Consumer prices rose 4.31 percent from a year earlier last month, after a previously reported 4.58 percent gain in August, the statistics bureau said in Jakarta today. The median forecast of 18 economists in a Bloomberg News survey was for a 4.6 percent increase.
Bank Indonesia kept its benchmark interest rate at a record-low 5.75 percent for the seventh straight meeting in September as accelerating economic growth and inflation reduced the scope for monetary easing to counter faltering overseas sales. The Organization for Economic Cooperation and Development said last week Southeast Asia’s biggest economy should be ready to tighten monetary policy as faster expansion boosts prices.
“Today’s data releases should partly assuage over-heating and current-account shortfall concerns,” said Radhika Rao, an economist at Forecast Pte in Singapore. “Fading festive demand has seen September headline CPI soften and could ease pressure on the BI to tighten policy levers.”

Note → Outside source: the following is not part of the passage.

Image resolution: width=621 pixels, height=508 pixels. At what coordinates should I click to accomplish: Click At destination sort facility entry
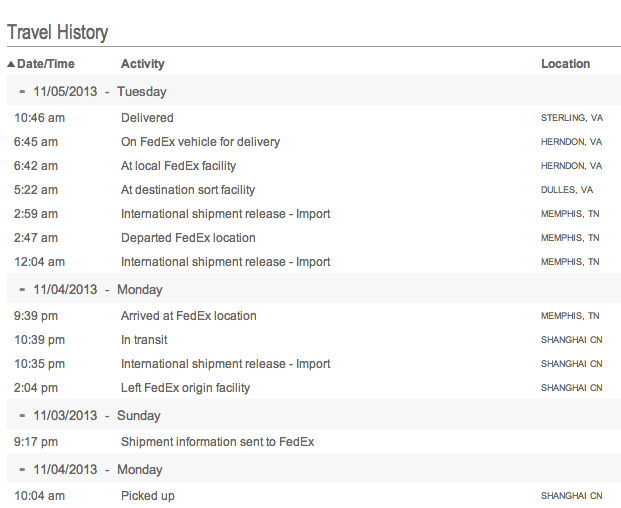click(x=188, y=190)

The rupiah fell 0.1 percent to 9,598 per dollar as of 2:55 p.m. in Jakarta, according to prices from local banks compiled by Bloomberg. The currency was the worst performer in the past three months among 11 Asian economies tracked by Bloomberg.
Food and transportation prices eased after the Eid celebration, said Suryamin, chairman of the statistics bureau. Exports remain “under pressure” due to the crisis in Europe that has affected India and China, he said.
“There will still be some concerns whether high fuel or food prices globally,” as well as a weaker rupiah and strong growth will translate into higher prices, said Chua Hak Bin, an economist at Bank of America Merrill Lynch in Singapore. “Since domestic demand is doing pretty well, I would say there might be some risk of tightening.”
Consumer prices rose 0.01 percent last month from August, today’s report showed. The core inflation rate was 4.12 percent, compared with a previously reported 4.16 percent pace in August.
Exports in August fell 24.3 percent from a year earlier, after a revised 7.6 percent decline in July, the statistics bureau said. That makes it the worst contraction since at least June 2009, according to data compiled by Bloomberg, before any official revisions. Imports slid 8 percent.
The trade surplus was $249 million in August, compared with a revised $264 million shortfall the month before.
“Of particular concern would be the import growth figure, as it indicates that domestic demand may be moderating further into the year-end,” said Gundy Cahyadi, a Singapore-based economist at Oversea-Chinese Banking Corp. “This could very well mean that a downward revision to our current 6.2 percent GDP growth forecast for 2012 may be necessary.”
Indonesia’s exports in the January-to-August period declined to $127.2 billion from the same period a year earlier, according to the statistics bureau. It may be difficult to reach even $200 billion in overseas sales by year-end on account of volatile demand due to Europe’s debt crisis, Satwiko Darmesto, an official at the statistics bureau told reporters.
The central bank said on Aug. 9 it expects the economy to grow as much as 6.5 percent this year, higher than the OECD’s forecast of 6 percent expansion.